The bet underneath all of this is that AI infrastructure is a lifecycle problem, not a storage SKU decision.
The faster organisations move models from ingest to training to inference, the faster they generate revenue. VDURA is positioning to own that compression.
The risk is market position.
Competitors are landing billion-dollar-plus contracts on the one hand, and raising billion-dollar-plus funding rounds on the other. They have ecosystem momentum and enterprise sales motion that VDURA's $150M in total funding cannot match directly.
The Flash Relief Program's 50% undercut is aggressive positioning, but guarantees only work if buyers comparison-shop - and many default to the all-flash incumbents without looking.
The strongest signal in VDURA's favour, however, is production scale.
20PB+ deployments running 800+ GB/s sustained throughput. Exabytes managed globally across thousands of deployments. Parallel file system maturity that competitors cannot easily replicate with funding alone.

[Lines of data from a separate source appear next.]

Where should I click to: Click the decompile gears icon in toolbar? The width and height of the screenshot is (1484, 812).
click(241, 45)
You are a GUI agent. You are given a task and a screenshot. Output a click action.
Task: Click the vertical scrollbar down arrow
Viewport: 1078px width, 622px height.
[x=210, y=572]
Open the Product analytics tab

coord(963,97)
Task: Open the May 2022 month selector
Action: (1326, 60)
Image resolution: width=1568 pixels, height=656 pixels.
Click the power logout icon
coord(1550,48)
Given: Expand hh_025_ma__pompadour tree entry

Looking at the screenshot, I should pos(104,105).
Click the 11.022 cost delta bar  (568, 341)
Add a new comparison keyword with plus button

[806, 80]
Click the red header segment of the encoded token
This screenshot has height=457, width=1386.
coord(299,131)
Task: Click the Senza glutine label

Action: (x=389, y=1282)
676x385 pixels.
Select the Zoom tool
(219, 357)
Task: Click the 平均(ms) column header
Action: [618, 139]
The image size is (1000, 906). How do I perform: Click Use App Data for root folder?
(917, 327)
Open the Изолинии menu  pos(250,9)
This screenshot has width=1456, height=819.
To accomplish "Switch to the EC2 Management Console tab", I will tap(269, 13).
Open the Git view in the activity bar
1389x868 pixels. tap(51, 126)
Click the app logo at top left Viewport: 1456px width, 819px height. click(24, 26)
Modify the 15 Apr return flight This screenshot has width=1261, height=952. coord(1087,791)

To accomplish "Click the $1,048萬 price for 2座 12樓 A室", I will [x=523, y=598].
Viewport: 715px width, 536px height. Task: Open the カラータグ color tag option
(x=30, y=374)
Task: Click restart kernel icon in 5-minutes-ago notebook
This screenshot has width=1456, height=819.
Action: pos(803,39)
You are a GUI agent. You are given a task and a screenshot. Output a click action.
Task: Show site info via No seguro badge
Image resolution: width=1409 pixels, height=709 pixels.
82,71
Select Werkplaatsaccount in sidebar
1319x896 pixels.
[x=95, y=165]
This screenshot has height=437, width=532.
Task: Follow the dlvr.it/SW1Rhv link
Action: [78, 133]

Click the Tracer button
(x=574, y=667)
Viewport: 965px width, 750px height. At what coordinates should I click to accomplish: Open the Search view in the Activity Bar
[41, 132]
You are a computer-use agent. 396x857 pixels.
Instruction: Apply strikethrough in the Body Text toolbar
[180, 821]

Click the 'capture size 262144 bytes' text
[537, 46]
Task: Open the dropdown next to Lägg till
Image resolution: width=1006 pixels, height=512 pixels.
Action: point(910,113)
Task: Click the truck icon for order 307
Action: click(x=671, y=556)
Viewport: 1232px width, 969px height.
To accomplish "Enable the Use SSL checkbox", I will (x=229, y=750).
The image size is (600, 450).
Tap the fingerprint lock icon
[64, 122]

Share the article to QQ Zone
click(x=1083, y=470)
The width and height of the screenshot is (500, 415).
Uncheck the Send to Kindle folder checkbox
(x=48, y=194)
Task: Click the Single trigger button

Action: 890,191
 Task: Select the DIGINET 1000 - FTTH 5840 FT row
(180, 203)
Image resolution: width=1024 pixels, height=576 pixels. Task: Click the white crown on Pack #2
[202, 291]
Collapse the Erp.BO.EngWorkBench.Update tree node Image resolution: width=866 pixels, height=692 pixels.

Garth Gibson's return is an indicator of the depth of conviction VDURA’s leadership has in their chosen direction of travel - the HYDRA architecture is a deliberate break from legacy storage assumptions.
Given today’s conventions, the question is whether Neocloud operators and AI factory builders will bet on purpose-built infrastructure over the all-flash consensus - and whether VDURA can capture that demand before flash pricing normalises and the economic argument narrows.